## What is needed
Can you copy out the data exactly? Leave the images out.

(Saved entries)

____________

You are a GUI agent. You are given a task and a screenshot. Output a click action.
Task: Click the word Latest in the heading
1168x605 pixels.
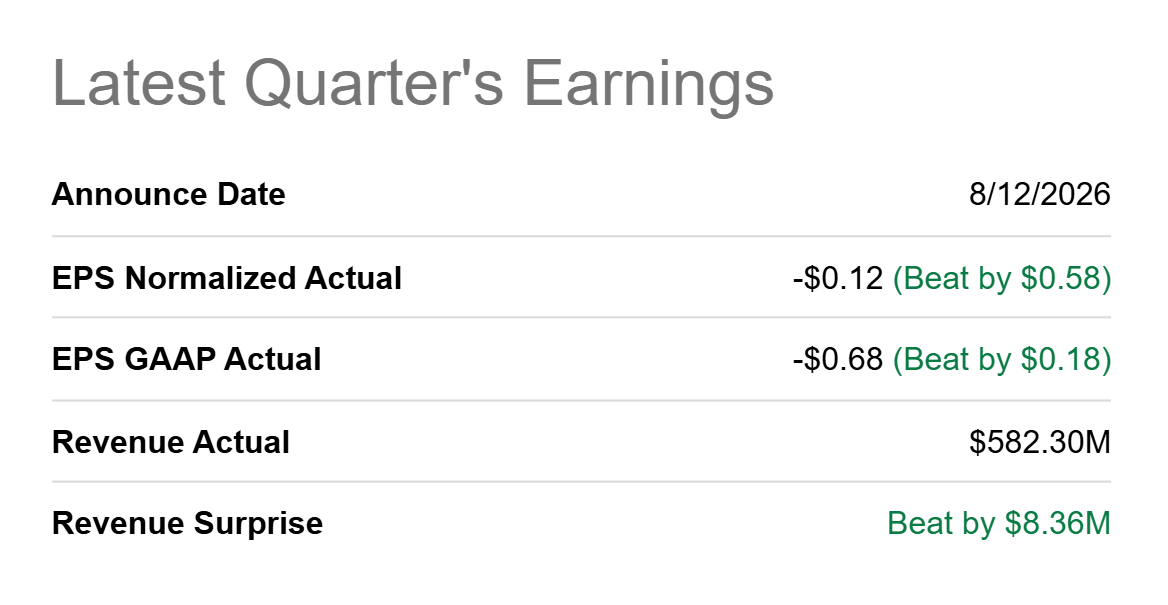pyautogui.click(x=139, y=83)
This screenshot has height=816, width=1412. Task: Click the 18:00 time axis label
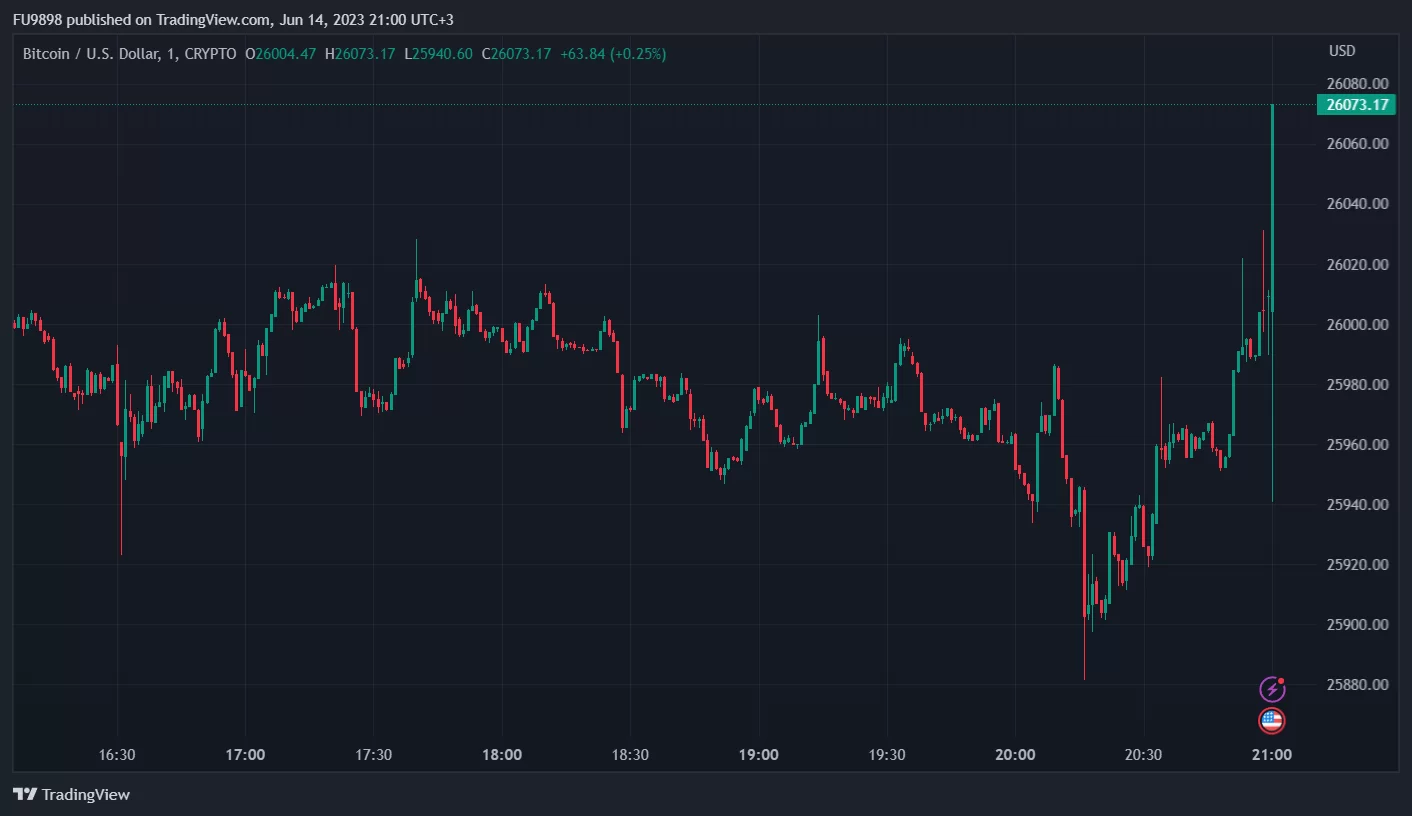click(501, 755)
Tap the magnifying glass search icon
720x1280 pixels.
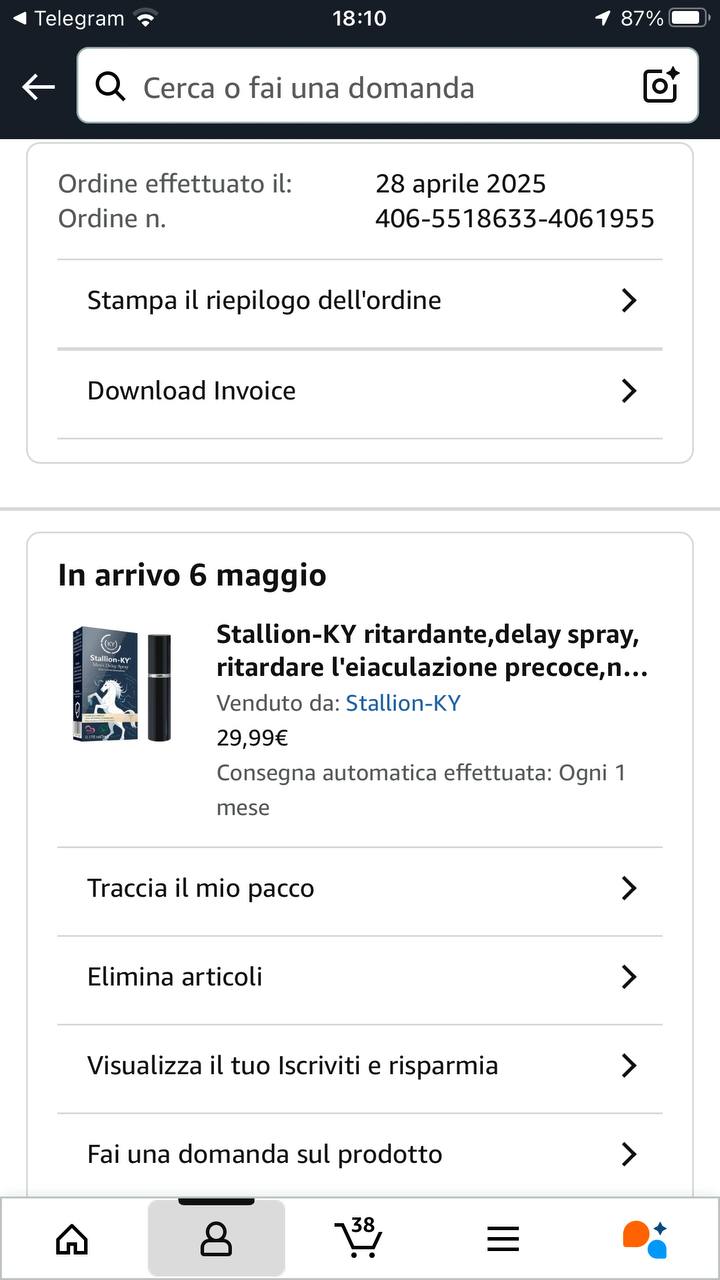pos(110,87)
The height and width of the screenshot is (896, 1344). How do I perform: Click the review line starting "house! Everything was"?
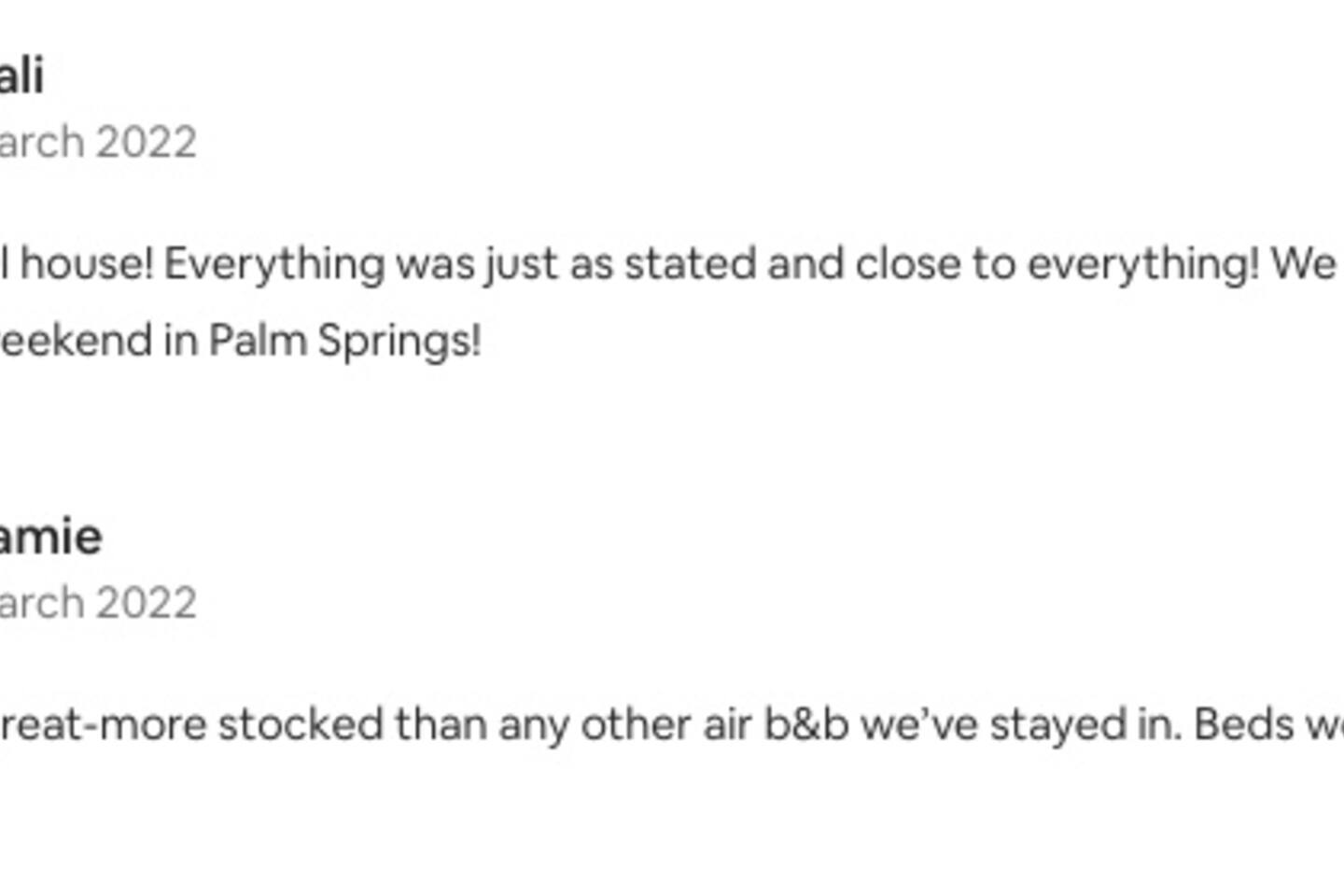(x=653, y=264)
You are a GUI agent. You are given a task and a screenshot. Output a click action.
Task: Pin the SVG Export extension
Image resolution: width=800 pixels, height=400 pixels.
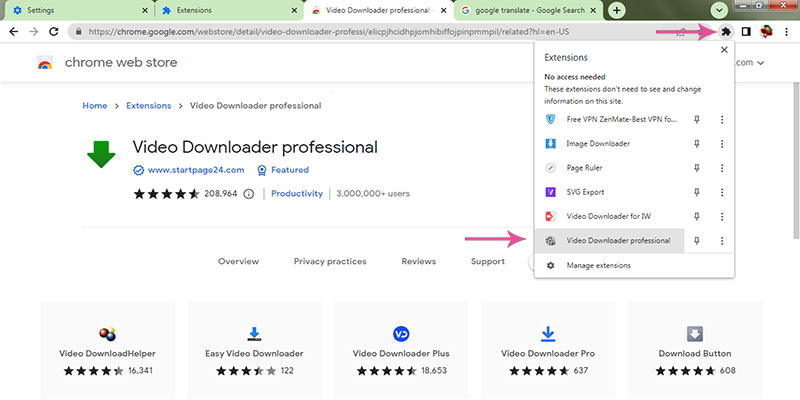[x=698, y=192]
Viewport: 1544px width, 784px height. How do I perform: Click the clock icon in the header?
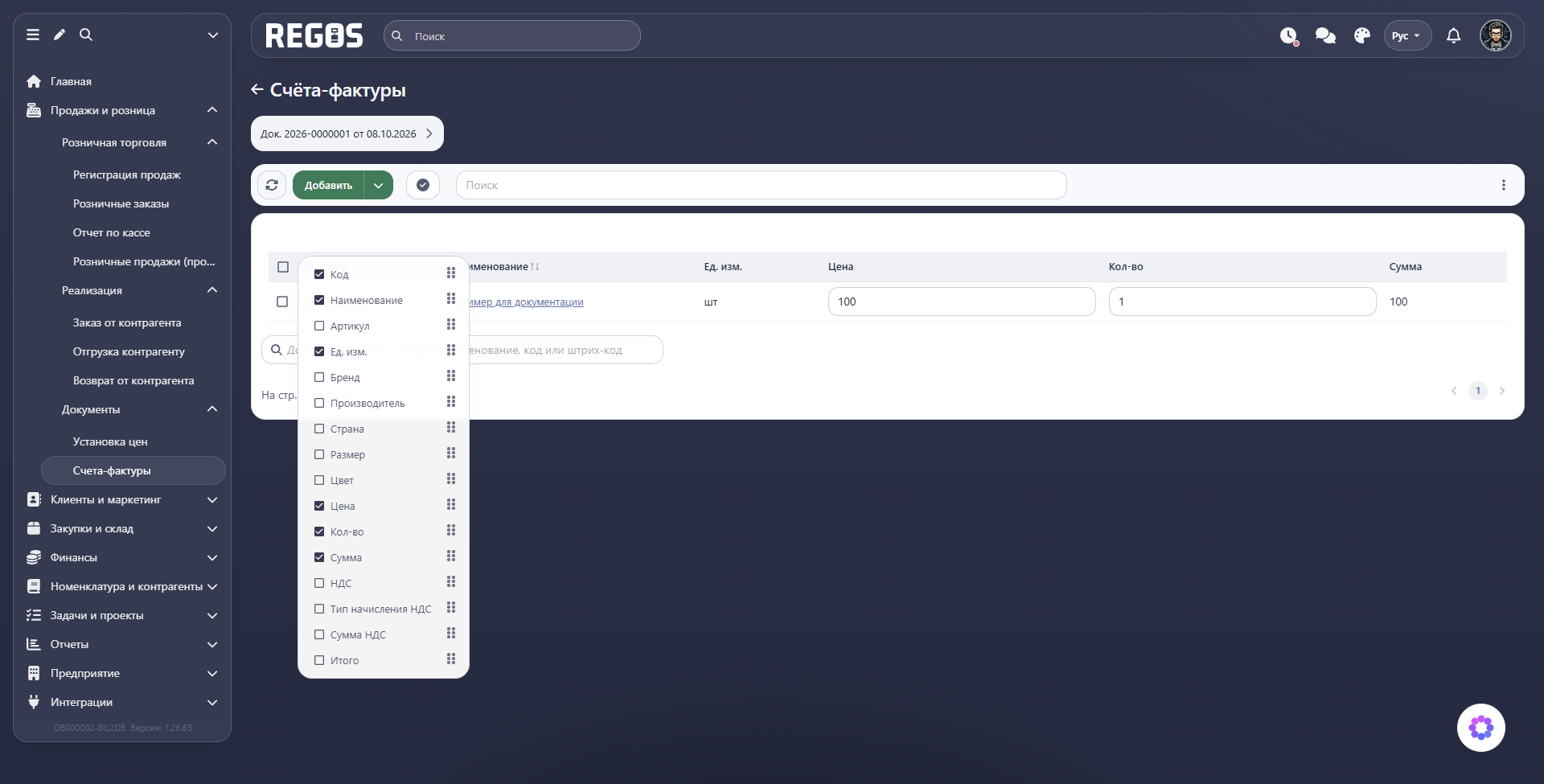pyautogui.click(x=1289, y=35)
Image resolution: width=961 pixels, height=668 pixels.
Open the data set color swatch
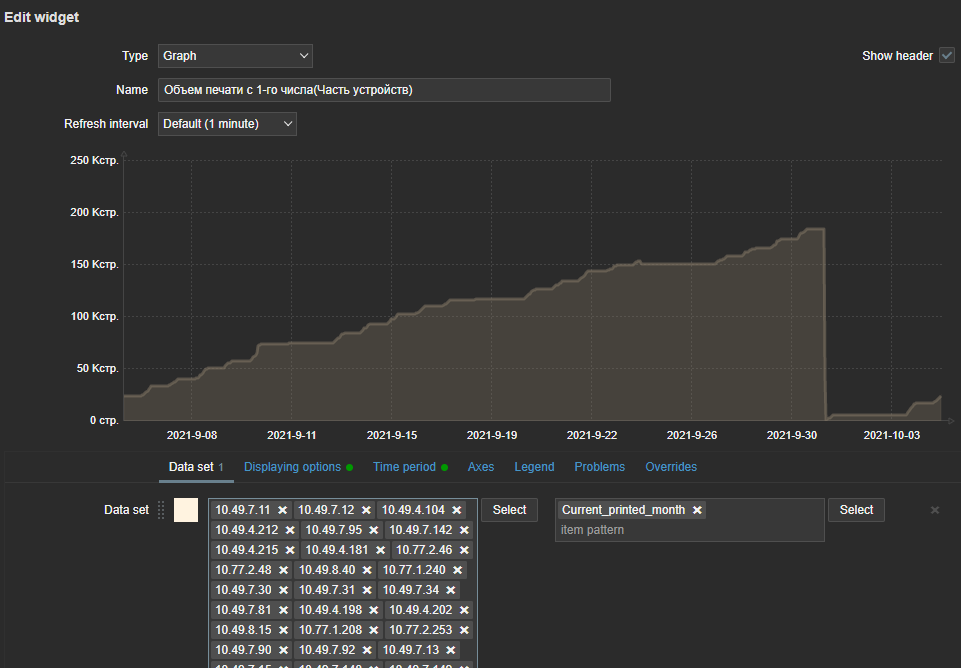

____________

## Response for this exercise
You are a GUI agent. You are given a task and a screenshot. Output a click action.
Task: Click the word Latest in the heading
1168x605 pixels.
pyautogui.click(x=139, y=83)
This screenshot has height=816, width=1412. Task: Click the 18:00 time axis label
click(501, 755)
Tap the magnifying glass search icon
720x1280 pixels.
pos(110,87)
The height and width of the screenshot is (896, 1344). How do I perform: Click the review line starting "house! Everything was"?
(x=653, y=264)
You are a GUI agent. You are given a task and a screenshot. Output a click action.
Task: Pin the SVG Export extension
Image resolution: width=800 pixels, height=400 pixels.
[x=698, y=192]
Viewport: 1544px width, 784px height. How do I perform: Click the clock icon in the header?
pyautogui.click(x=1289, y=35)
Image resolution: width=961 pixels, height=668 pixels.
Open the data set color swatch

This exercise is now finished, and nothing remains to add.